A limited python implementation of [clusterProfiler] from R, borrowing some functions and concepts from [sharepathway] and [goatools].

Currently KEGG and GO interfaces are implemented.

----------------------------------

## Installation

You can install `pyclusterprofiler` via [pip]:

    pip install pyclusterprofiler

## Usage

	import pyclusterprofiler

To find enriched KEGG pathways in groupings ("cluster" column) of genes ("gene_id" column) identified in `df`:

	df_enrichment = pyclusterprofiler.compare_clusters(df,'cluster',database='KEGG')

Or using GO terms (instead using `database`="GO-slim" here will use reduced set of terms):

	df_enrichment = pyclusterprofiler.compare_clusters(df,'cluster',database='GO')

Example filter for any pathways/annotations with significant enrichment:

	significant_pathways = (df_enrichment
		.query('(corrected_pvalue<0.05)&(cluster_pathway_genes>3)')
		['pathway']
		.unique()
		)

Plot results as a dot plot:

	ax = pyclusterprofiler.dotplot(df_enrichment.query('pathway in @significant_pathways'))

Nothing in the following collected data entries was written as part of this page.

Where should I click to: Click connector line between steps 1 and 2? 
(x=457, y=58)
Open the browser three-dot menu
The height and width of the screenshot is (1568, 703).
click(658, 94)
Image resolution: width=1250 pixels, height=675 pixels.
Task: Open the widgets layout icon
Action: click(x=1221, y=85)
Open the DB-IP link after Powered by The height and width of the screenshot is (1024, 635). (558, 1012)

### `compare_clusters` arguments

| argument | description |
|----------|-------------|
| `df` | dataframe with "gene_id" column containing NCBI gene id's and a column specifying group membership|
| `grouping` | column or list of columns in `df` to use for group membership |
| `enrichment_threshold` | threshold on ratio of observed/expected gene counts for test to include in results (default 1) |
| `correction` | method for correcting p-values for multiple hypothesis testing, used as argument to `statsmodels.stats.multitest.multipletests` (default "fdr_bh") |
| `organism` | organism databases to download. GO uses NCBI taxid; for KEGG see their [organism list]	(default is human databases for each) |
| `database` | "KEGG", "GO", or "GO-slim" (default "KEGG") |
| `exclude` | pathway/annotation groupings to exclude. For KEGG, can be "human_diseases", "organismal_systems," or a list of both (see [KEGG pathways]). For GO, can be "molecular_function","biological_process", "cellular_component", or a list of one or more (can also use abbreviations "MF","BP","CC" respectively) (default None) |
| `force` | force fresh download of databases, otherwise uses previously downloaded files if found in the current working directory (default False) |
| `verbose` | If True, prints provided NCBI gene id's that could not be found in the database (default True) |

## Contributing

Contributions are very welcome.

## License

Distributed under the terms of the [MIT] license,
"pyclusterprofiler" is free and open source software.

## Issues

If you encounter any problems, please [file an issue] along with a detailed description.

[MIT]: http://opensource.org/licenses/MIT
[file an issue]: https://github.com/lukebfunk/pyclusterprofiler/issues
[pip]: https://pypi.org/project/pip/
[clusterProfiler]: https://github.com/YuLab-SMU/clusterProfiler
[sharepathway]: https://github.com/GuipengLi/SharePathway
[goatools]: https://github.com/tanghaibao/goatools
[organism list]: https://www.genome.jp/kegg/catalog/org_list.html
[KEGG pathways]: https://www.genome.jp/kegg/pathway.html